**REQUIREMENT 1**: In the Premji biography, can you swap "Nambudiri community" for "Namboodiri community" and give the passage again, beginning at the words "Premji was born" and stopping after "nine years earlier."?

**QUOTED PASSAGE**:

- Born: M. P. Bhatathirippad 23 September 1908 Ponnani, Madras Presidency, Indian Empire
- Died: 10 August 1998 (aged 89) Thrissur, Kerala, India
- Occupations: Social reformer, writer, actor
- Spouse: Arya Premji ​(m. 1943)​
- Children: KPAC M.P. Premachandran (late) M.P. Neelakandan Hareendranathan M.P. Induchoodan M.P. Sathi
- Awards: National Film Awards 1989 - Piravi Kerala State Film Awards 1989 - Piravi Filmfare Awards South 1989 - Piravi

= Premji =

Indian social reformer (1908–1998)

Mullamangalath Parameshwaran Bhattathiripad (23 September 1908 - 10 August 1998), commonly known as M. P. Bhatathirippad or Premji, was a social reformer, cultural leader and actor from Kerala state, India. Premji joined Yogakshema Sabha and worked with V. T. Bhattathiripad, E. M. S. Namboodiripad and his brother M. R. Bhattathiripad in the fight against the casteism and conservatism that existed in the Nambudiri community. Premji was also a noted stage and film actor who won the National Film Award for Best Actor for the film Piravi.

==Biography==

Premji was born on 23 September 1908 in Vanneri, Malappuram, Kerala. It was a time when Kerala was experiencing a social uprising. The effect of that was visible in Premji's family and life as well. His elder twin brother M. R. Bhattathiripad, popularly known as MRB was a prominent figure in Malayalam professional plays. Premji joined Yogakshema Sabha and worked with V. T. Bhattathiripad, E. M. S. Namboodiripad and MRB in the fight against the casteism and conservatism that existed in the Nambudiri community. Premji got married at the age of 40 to Arya Antharjanam (28 years old) from Karuvat Illam, Kanjany, Trichur, who was a widow since the age of 17. This was when widow-marriages were completely prohibited in Nambudiri community. This was the second widow marriage in the modern Kerala history, after the marriage of his brother MRB with Uma Antharjanam nine years earlier.

**REQUIREMENT 2**: Can you extract from the rows, word for word, only the lines beginning at the one that has "1512x794 pixels. How" and stopping after the one that has "(x=167, y=26)"?

**EXTRACTED RECORDS**:
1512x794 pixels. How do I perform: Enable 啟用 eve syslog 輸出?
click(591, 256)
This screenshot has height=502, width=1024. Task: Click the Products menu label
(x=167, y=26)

* * *

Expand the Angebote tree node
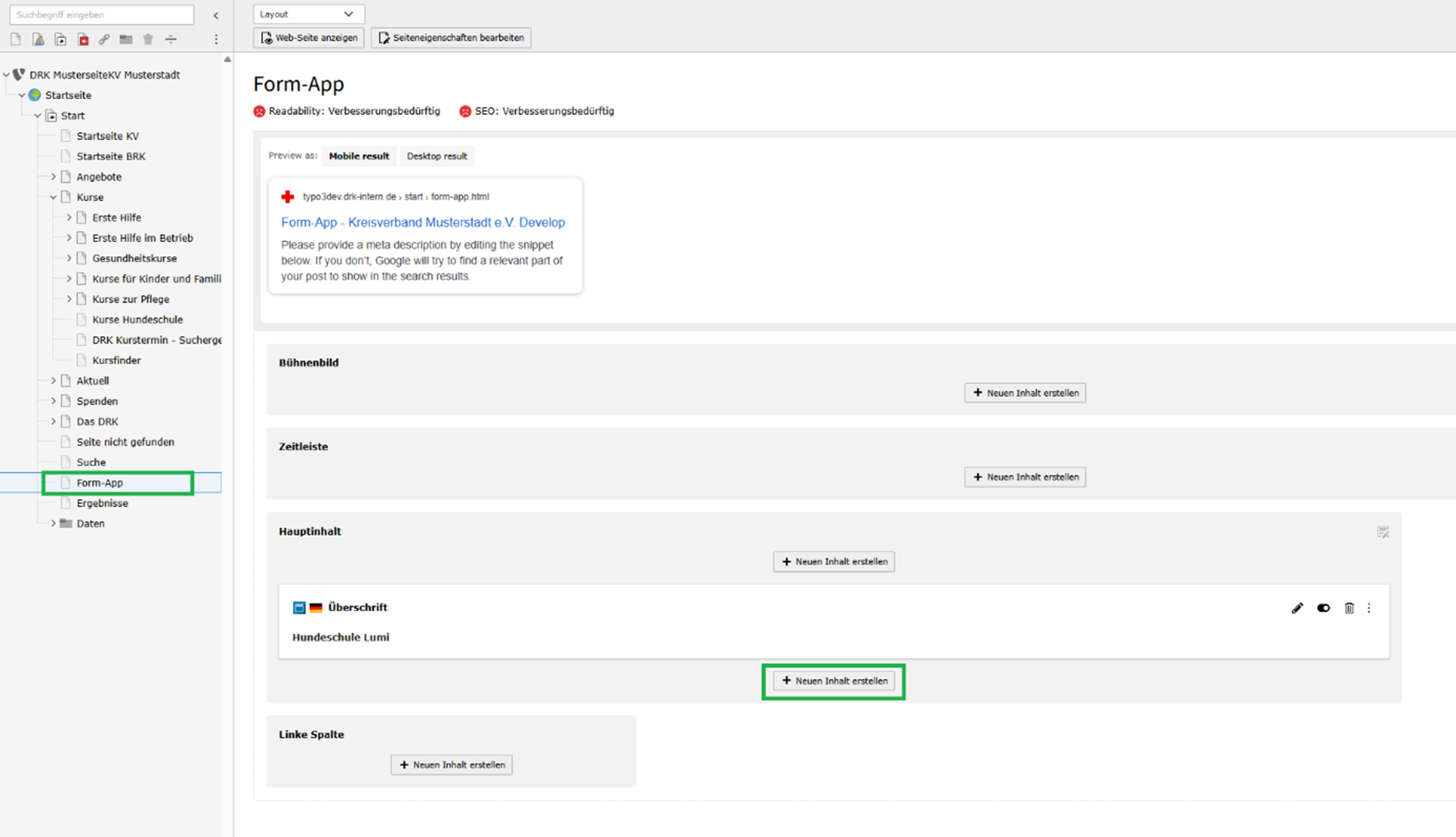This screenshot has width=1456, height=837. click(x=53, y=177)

**REPLY 1**:
Premji was born on 23 September 1908 in Vanneri, Malappuram, Kerala. It was a time when Kerala was experiencing a social uprising. The effect of that was visible in Premji's family and life as well. His elder twin brother M. R. Bhattathiripad, popularly known as MRB was a prominent figure in Malayalam professional plays. Premji joined Yogakshema Sabha and worked with V. T. Bhattathiripad, E. M. S. Namboodiripad and MRB in the fight against the casteism and conservatism that existed in the Namboodiri community. Premji got married at the age of 40 to Arya Antharjanam (28 years old) from Karuvat Illam, Kanjany, Trichur, who was a widow since the age of 17. This was when widow-marriages were completely prohibited in Namboodiri community. This was the second widow marriage in the modern Kerala history, after the marriage of his brother MRB with Uma Antharjanam nine years earlier.

**REPLY 2**:
1512x794 pixels. How do I perform: Enable 啟用 eve syslog 輸出?
click(591, 256)
This screenshot has height=502, width=1024. Task: Click the Products menu label
(x=167, y=26)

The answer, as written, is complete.